Twilight makes me miss Joss Whedon’s Buffy the Vampire Slayer all the more.  Buffy is a badass, ass-kicking vampire slayer who fucked her way through a slew of guys, living and undead alike.  And while Whedon’s Angel might remind me a bit of Edward (or perhaps I should say that Meyer has created in Edward a wussier version of Angel – after Angel and Buffy have sex, Angel goes all kinds of psycho), Buffy and Angel finally call it quits, realizing that not being able to copulate is simply not any fun.  Better she should hook up with Spike, which is, incidentally, what I would have done as soon as he entered the picture. Angel who?

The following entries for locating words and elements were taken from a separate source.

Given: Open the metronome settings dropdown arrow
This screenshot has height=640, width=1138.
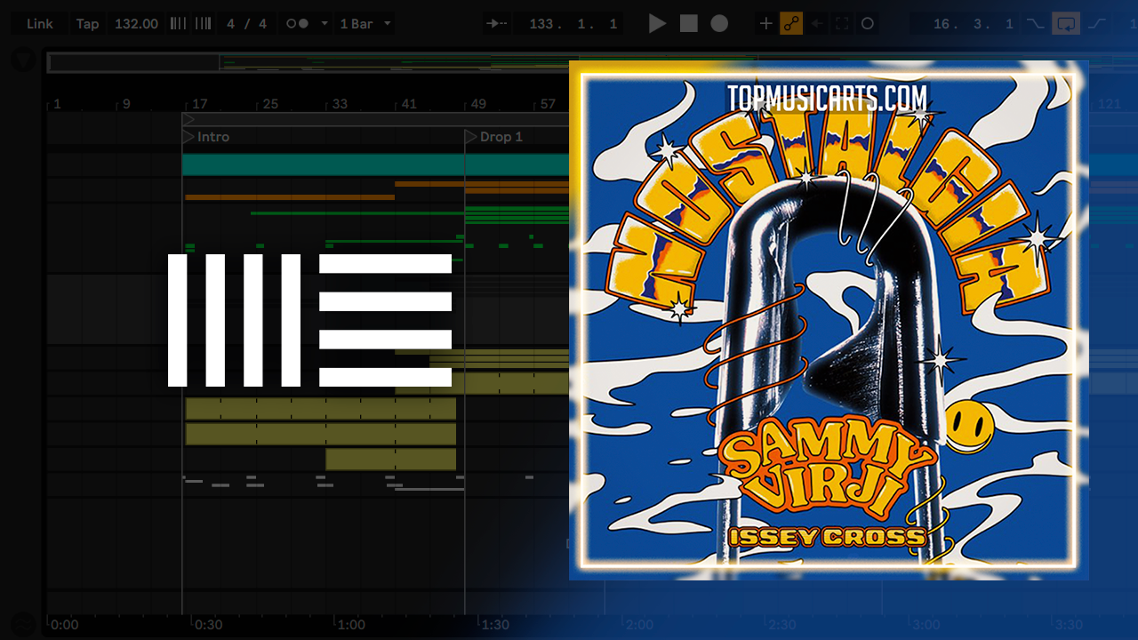Looking at the screenshot, I should (x=324, y=24).
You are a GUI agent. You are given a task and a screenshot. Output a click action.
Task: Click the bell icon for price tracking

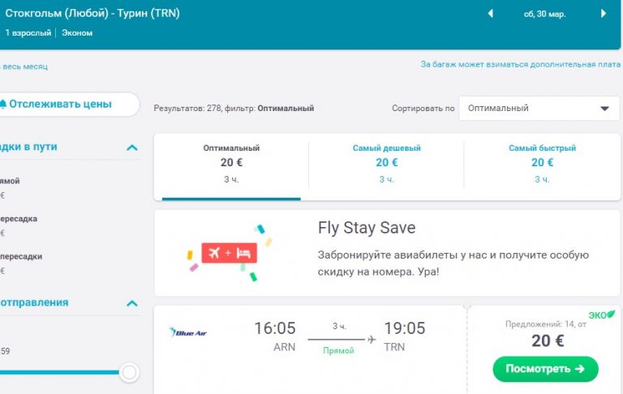point(3,104)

Brown chicken, brown cow, brown chicken, brown cow



To Edward’s question of Bella at the end of Twilight, “Is it not enough, just to have a long and happy life with me?” rather than get “turned” (either into a vampire or, er, “on”), Buffy would say a definitive no.  And I love that about her.  But back to the vegetarian issues that the film raises – and that are raised in our current vampire lore, including Buffy the Vampire Slayer, the Twilight franchise, and Alan Ball’s HBO series True Blood

Like Twilight, True Blood also plays with the vegetarian vampire theme, but it does so without ever explicitly stating that theme.  Bill Compton, another of the many non-human eating vamps that lately populate the fictional landscape, is the only real vegan vampire of the Edward, Angel, and Bill troika; he drinks synthetic “True Blood,” a beverage that consists of neither human nor animal blood.  There’s a slew of media out there about the vegan and vegetarian implications of the show, so I won’t bother to post all of that discussion here.

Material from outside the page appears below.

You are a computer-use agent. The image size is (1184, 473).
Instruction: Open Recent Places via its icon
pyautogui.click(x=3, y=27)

I will, however, post this awesome cartoon of Bill Compton.
 
In terms of this aforementioned troika, all the vampires in question are male, and their decision not to consume human blood is directly linked to their virility, their (in)ability to engage in sexual relationships with women – who very clearly function as consumable objects.  As one of Bella’s friends tells her soon after she starts dating Edward, “he looks at you like you’re something to eat.”  Edward, who doesn’t drink human blood, can’t lose control sexually with Bella.  And he says so every chance he gets.  Eating animals = not having sex, both here and in Buffy and Angel.  When the “vegetarian” Angel has sex with anyone, bad things happen.   

Seriously.

Even Bill, the most sexually functional of the three (he and Sookie boff regularly and often on the show), nearly kills Sookie after losing too much blood.  She gives him her blood, and it’s overwhelming; he can’t stop himself and drinks too much.   

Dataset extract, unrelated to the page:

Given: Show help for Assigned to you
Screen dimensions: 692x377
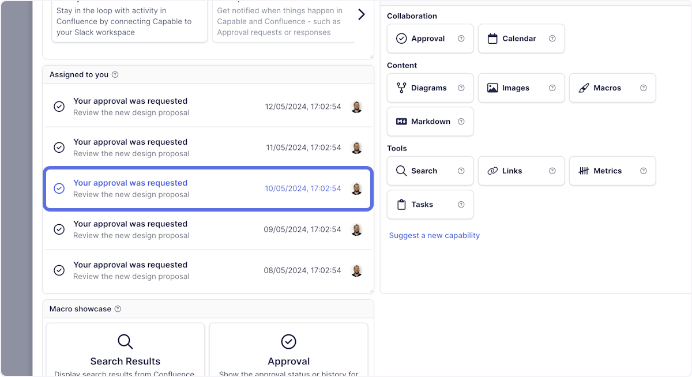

Buffy never actively played with the linkages between non-human blood drinkers and vegetarians.  I always wanted the show to do more with that, but except for a couple of nods in that direction, specifically one episode in which humans are factory farmed and another in which Buffy works at a burger joint (the Doublemeat Palace) and speculates that the “secret ingredient” may be human meat only to discover that it’s cellulous, the show just didn’t go there.  But that’s certainly preferable, I think, to Twilight’s aligning of vegetarianism with the very antithesis of vegetarianism – eating animals.  Despite the fact that PETA2 gave the movie a Libby award for being the most animal friendly film of 2008 (largely because, despite the fact that Stephanie Meyer’s Bella isn’t vegetarian, Kristen Stewart, who is a real life vegetarian, plays Bella as veg in the film), the movie still places the killing and consumption of animals at the fore of its narrative.  And all of these recent reinventions of vampire lore still maintain the same sexual politics of blood that underscore older versions of the story, only now those politics include a tacit discourse of non-human blood as well.

As my sister astutely noted, as we snarked at Edward, “just because you’re not a cannibal doesn’t mean that you’re a vegetarian.” I’m so making a tee shirt that features Edward Cullen’s face and that statement.  Wait for it.